Generating Music from Basics

In this post, I am discussing on music notes, frequencies and the science behind it. Along the way I shall live demo you what I am talking about. For the demos, I am using an arduino nano to generate PWM signals (square-wave) and a cheap buzzer speaker (Piezoelectric). It is possible to use a headphone or a speaker, but that will require more elaborate amplifier circuits, may be in a future post I will attempt that. For now lets just stick to basics.

Sound Waves

As you probably know sound is just vibrations in the air. As a membrane vibrate at a particular rate it produces a wave. For example, to produce a way of 450 hz, the membrane need to vibrate 450 times a seconds (yes, that is really fast). We sapiens can sense sound waves from 20 hz to 20,000 hz with our ears. Using a tuning fork, it is possible to produce vibrations at a particular frequency. A real source, however, rarely produces a single sine wave, it is usually a sum of several sinusoidal. Different musical instruments produces different combinations of sinusoidal which give it its own distinct sounds. The reason a guitar sounds very different than a violin is because the combinations of sine-waves each produces.

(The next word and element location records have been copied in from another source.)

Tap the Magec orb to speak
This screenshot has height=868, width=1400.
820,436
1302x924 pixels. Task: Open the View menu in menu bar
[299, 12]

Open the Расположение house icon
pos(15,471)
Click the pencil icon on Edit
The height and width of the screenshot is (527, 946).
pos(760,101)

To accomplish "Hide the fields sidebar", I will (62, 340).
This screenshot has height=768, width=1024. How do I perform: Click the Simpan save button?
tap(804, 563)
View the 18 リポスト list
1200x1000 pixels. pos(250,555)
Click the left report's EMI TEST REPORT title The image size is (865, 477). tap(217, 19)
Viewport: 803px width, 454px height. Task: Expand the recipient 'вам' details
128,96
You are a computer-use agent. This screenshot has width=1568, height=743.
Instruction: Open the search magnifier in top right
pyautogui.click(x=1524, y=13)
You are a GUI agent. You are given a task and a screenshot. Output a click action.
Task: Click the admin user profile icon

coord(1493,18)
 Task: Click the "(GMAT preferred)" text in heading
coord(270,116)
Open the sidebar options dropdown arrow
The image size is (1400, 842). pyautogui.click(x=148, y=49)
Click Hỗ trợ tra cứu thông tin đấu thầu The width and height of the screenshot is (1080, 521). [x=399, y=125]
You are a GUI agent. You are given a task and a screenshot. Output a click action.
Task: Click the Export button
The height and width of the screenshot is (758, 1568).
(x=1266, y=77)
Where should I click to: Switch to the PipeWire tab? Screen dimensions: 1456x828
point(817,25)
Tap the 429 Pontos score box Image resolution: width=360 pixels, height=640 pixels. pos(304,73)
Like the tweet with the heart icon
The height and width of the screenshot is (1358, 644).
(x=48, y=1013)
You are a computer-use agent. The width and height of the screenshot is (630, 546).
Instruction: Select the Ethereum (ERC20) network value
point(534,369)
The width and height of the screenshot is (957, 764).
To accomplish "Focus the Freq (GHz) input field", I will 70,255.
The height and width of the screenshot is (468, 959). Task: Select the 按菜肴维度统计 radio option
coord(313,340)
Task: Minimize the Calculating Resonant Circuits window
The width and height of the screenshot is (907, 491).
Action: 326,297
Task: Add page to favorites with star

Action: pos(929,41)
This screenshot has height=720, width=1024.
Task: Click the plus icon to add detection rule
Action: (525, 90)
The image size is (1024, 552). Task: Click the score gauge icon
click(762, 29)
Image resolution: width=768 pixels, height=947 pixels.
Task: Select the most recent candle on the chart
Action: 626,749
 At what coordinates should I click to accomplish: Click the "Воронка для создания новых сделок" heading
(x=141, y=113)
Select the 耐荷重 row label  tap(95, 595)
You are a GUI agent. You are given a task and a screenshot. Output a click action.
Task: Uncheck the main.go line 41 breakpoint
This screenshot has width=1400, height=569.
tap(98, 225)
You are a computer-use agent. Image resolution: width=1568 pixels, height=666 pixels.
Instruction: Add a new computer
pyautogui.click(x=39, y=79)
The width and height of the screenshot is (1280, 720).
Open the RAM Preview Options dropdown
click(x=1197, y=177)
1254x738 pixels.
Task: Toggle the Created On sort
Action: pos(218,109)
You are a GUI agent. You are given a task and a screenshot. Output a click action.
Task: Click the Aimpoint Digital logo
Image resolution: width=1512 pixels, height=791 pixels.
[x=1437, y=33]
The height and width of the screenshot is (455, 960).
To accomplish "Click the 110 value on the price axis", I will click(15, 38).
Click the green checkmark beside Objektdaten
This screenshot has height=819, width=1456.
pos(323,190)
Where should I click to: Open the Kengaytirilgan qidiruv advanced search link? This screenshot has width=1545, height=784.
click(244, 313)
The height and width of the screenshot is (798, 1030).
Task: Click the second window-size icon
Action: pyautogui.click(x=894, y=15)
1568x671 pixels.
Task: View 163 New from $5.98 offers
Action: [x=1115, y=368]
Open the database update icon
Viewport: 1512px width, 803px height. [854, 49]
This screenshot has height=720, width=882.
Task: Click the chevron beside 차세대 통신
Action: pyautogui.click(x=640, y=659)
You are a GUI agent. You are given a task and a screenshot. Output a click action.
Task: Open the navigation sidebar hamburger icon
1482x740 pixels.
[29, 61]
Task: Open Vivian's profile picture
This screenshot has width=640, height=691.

Image result for sound waves

Demo-1 : Sa Re Ga Ma (Indian Music Notation System) under a Sound Spectrum Analyzer

Let me demonstrate this generation of sine waves as I sing the musical octaves, in the Indian music system, we use the notation of Sa Re Ga Ma. This is almost exactly like the western music system of c,d,e,f,g,…etc. In a later section I go over it a bit more details. I would like to mention that when I was a kid (probably 12-15 years old), I used to learn Indian classical music. Since a microphone captures the sound intensity as time passes it is oftentimes hard to see the sinusoidal. However, using Fourier transform of this time series data it is possible to know which frequencies exist in it, this is referred to as Frequency domain or Spectral domain representation. For the reader who are unaware of the details of Fourier transform, it suffices to know that by applying Fourier transform to the sound data, we can get the constituent frequencies in the signal. On an android phone, there are several apps which can do the fast-fourier-transform (FFT) of the sound data coming in from the phones microphone.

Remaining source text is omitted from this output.